Sweet soul,
How blessed
I was this past weekend to be
invited by the owners of Sediba private game Lodge, just outside of Brits, to
enjoy their piece of paradise.
Chris had set out with his biking
friends on an off road adventure and I headed out into the bush on my mountain
bike to get a bit of exercise.
As I cycled
out of the main gate my bike’s wheels ploughed into the powdery, slippery sand.
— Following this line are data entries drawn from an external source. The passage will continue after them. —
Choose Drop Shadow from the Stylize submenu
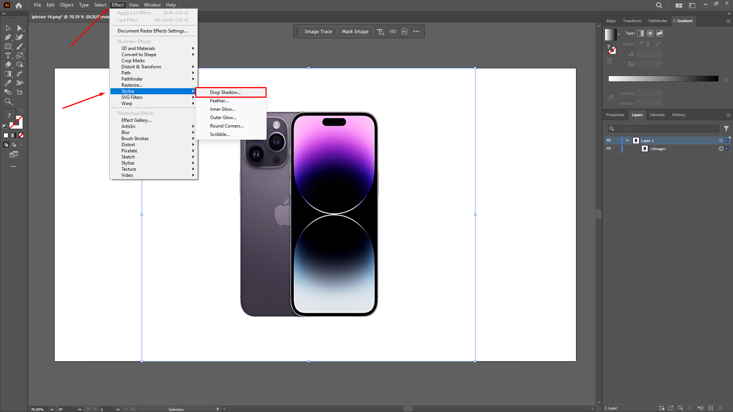The image size is (733, 412). tap(225, 92)
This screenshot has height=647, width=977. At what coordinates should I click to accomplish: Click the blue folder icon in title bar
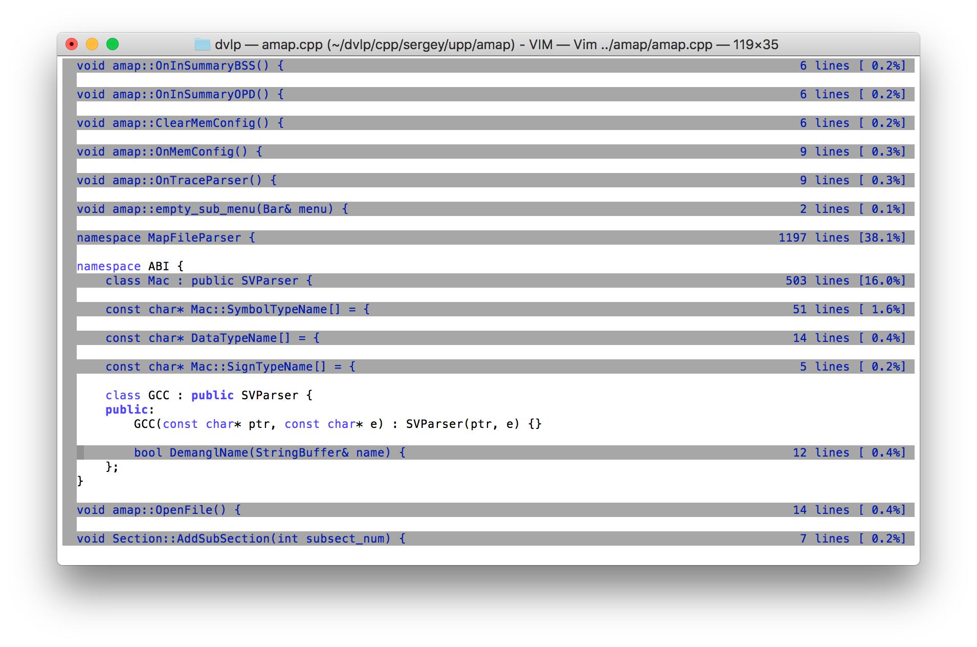(202, 45)
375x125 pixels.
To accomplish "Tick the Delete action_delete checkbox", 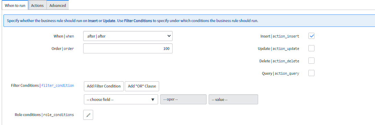I will pos(311,61).
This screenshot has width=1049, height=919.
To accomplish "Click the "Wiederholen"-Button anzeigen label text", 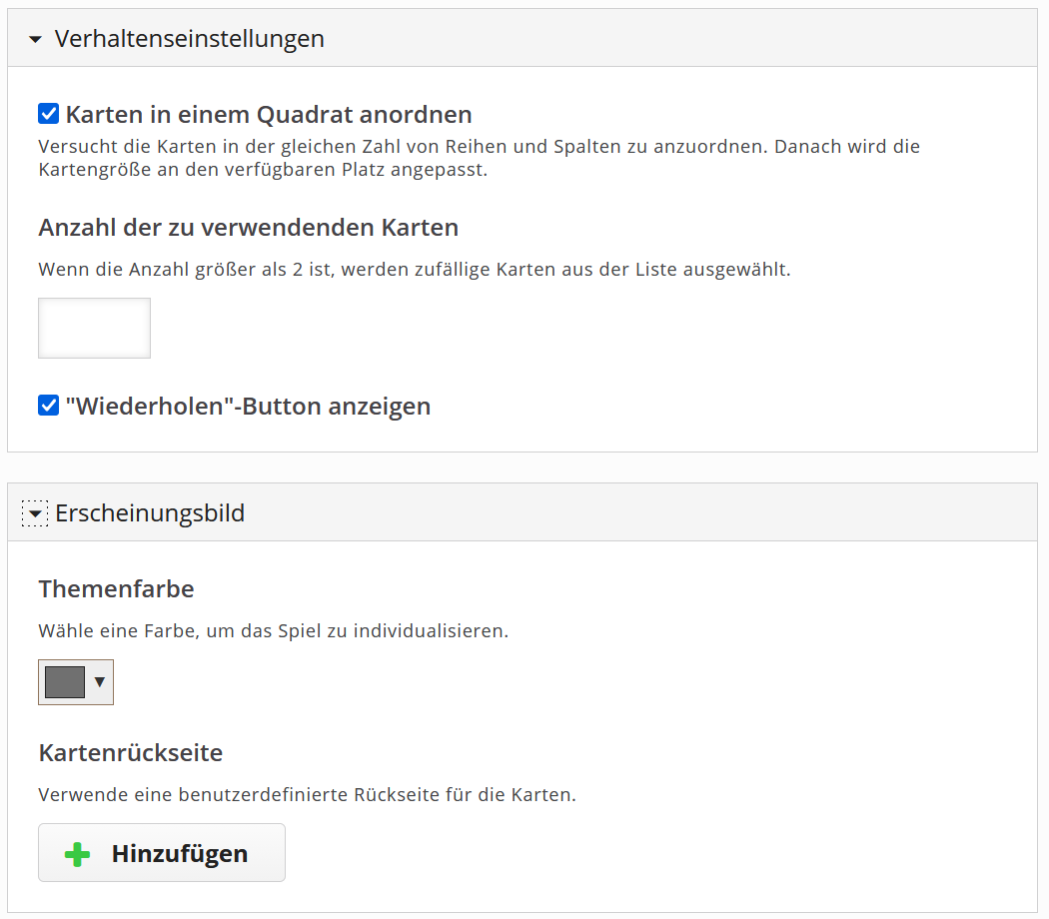I will point(248,407).
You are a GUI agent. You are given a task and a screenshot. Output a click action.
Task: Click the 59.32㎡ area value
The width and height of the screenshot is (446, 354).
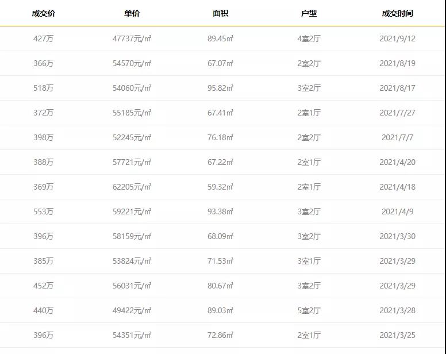coord(221,187)
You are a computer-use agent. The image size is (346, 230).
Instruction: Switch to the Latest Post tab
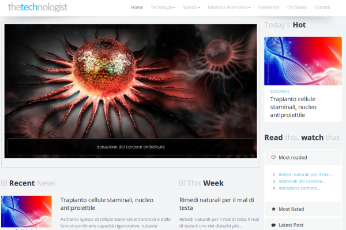(303, 225)
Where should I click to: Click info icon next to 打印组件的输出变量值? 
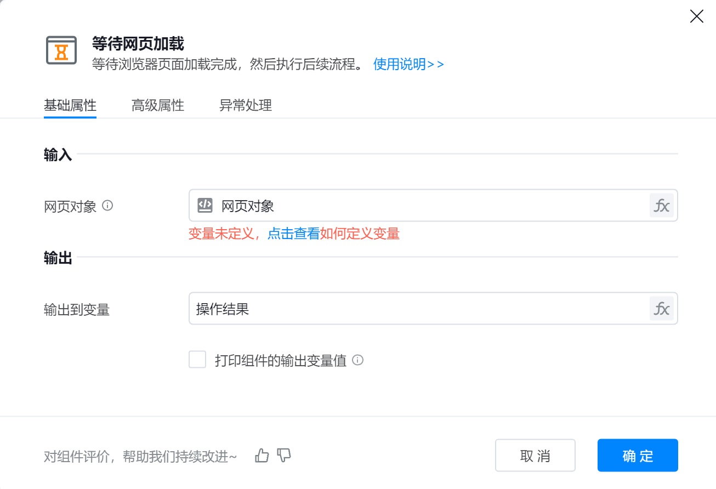pyautogui.click(x=358, y=360)
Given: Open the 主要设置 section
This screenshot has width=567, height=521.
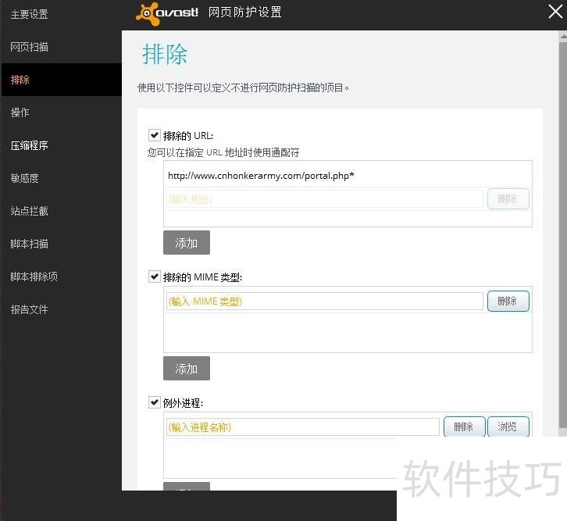Looking at the screenshot, I should pos(29,14).
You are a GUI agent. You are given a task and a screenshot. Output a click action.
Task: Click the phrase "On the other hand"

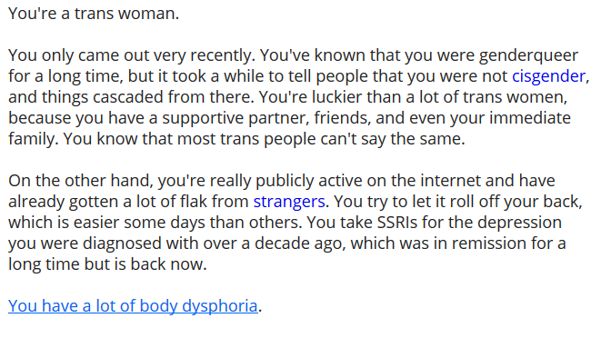point(81,181)
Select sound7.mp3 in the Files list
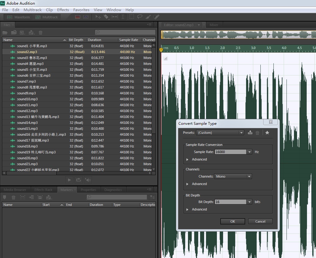 click(x=26, y=81)
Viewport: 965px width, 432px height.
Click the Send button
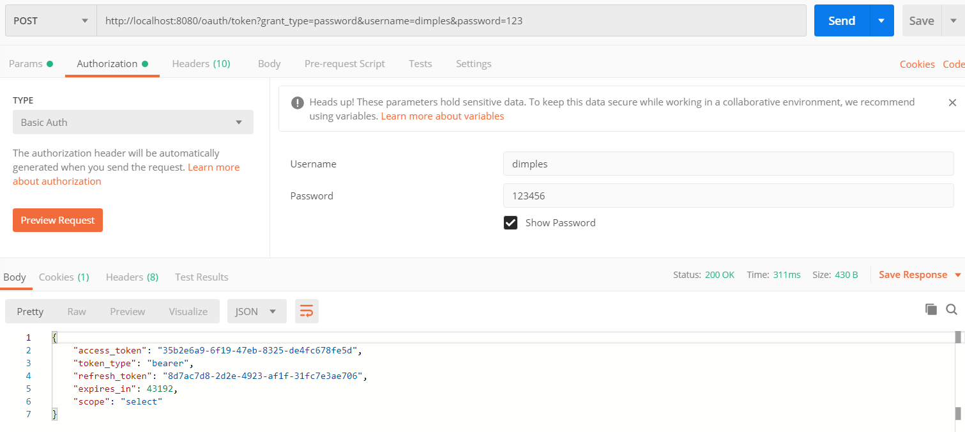(x=841, y=20)
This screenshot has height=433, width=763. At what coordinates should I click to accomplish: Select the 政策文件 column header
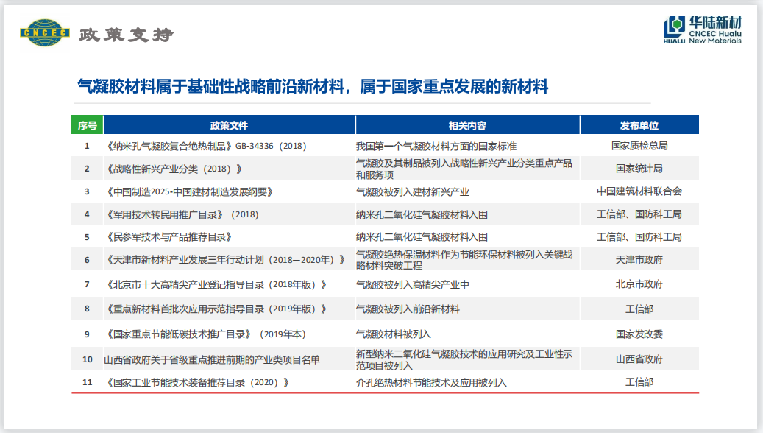(229, 125)
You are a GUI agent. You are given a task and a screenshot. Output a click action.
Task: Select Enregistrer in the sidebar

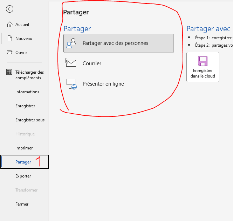[x=25, y=106]
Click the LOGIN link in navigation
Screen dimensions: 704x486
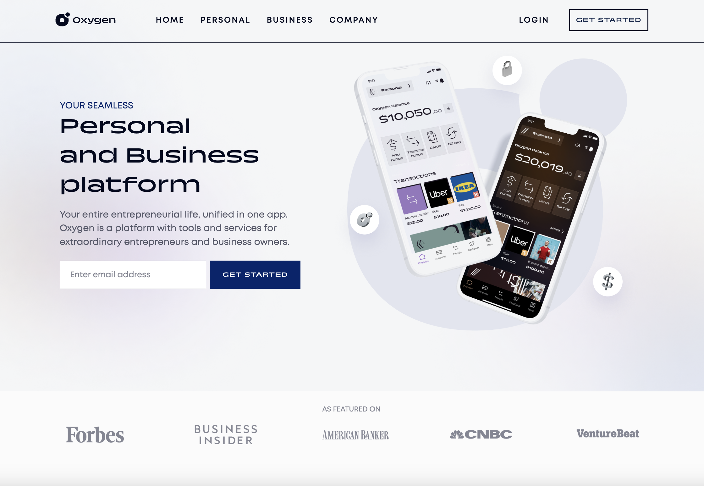point(534,20)
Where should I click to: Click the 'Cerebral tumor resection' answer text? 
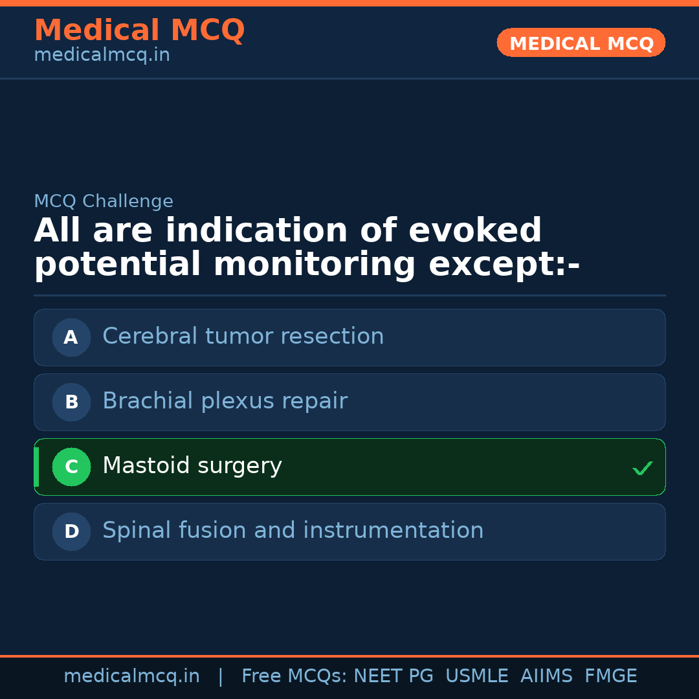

I had to dig deep within my energy stores to muscle through and simultaneously keep
my balance. From the minute I left the Lodge my attention was acutely focused
on my situation at hand – keeping my balance, motivating myself to keep pedalling,
whilst casting quick glances to my periphery as I heard frightened scurrying of
creatures in the bushes around me.
I spotted a
pair of African Hornbills as they glided overhead and played in the trees. A
mongoose scurried across the road in front of me.
And then it
happened. I tuned into the raucous orchestra of the cicadas. Suddenly the Earth
was alive and loud. It was a deafening cacophony of the highest pitch. It was
so loud. My first reaction was to shout out: “Be quiet! Can you turn it down
please?”
“How silly you are. No one can hear
you.” I noticed that I was talking to myself just like an old, lonely person.
And then the
tears welled up inside me. I cried as I expressed feelings of absolute
gratitude and interconnectedness with the vastness. I cried because I felt so
deeply emotional and alive, honoured, blessed, privileged, such a tiny aspect
of this amazing creation, the infinite and I felt alone and yet not alone.
I
cried in awe of the connection I felt with the presence of the great I am, the
Creator of all that is.
The
experience was so profound and touched a chord deep within. I realised that the
bush has a magic, all of its own, that I had never quietened myself to feel and
experience before. It was deeply spiritual, healing and restorative.
Needless to
say, I arrived back at the Lodge three hours later happily tired, drenched in
perspiration, and grateful for all the man-made luxuries that welcomed me, including
the swimming pool, the taps with running water and a comfortable lounger to
collapse onto.
I take from my experience of
aloneness in the bush a call to remember to tune out and to tune inwards, to
notice the extraordinary in the simplest of things, to draw into the present
moment in acute awareness and to stop whizzing past all my present moments in a
disconnected abstraction of future motivated obsession and haste.
I embrace a
knowing that I am supported by and belong to the Universe. I am a small, albeit
infinitesimal, part of the whole with all the elements and creatures. I am one
with the sun and the moon and the stars. And I am deeply blessed.
My prayer
for you is that you too can find the stillness and interconnectedness within and without.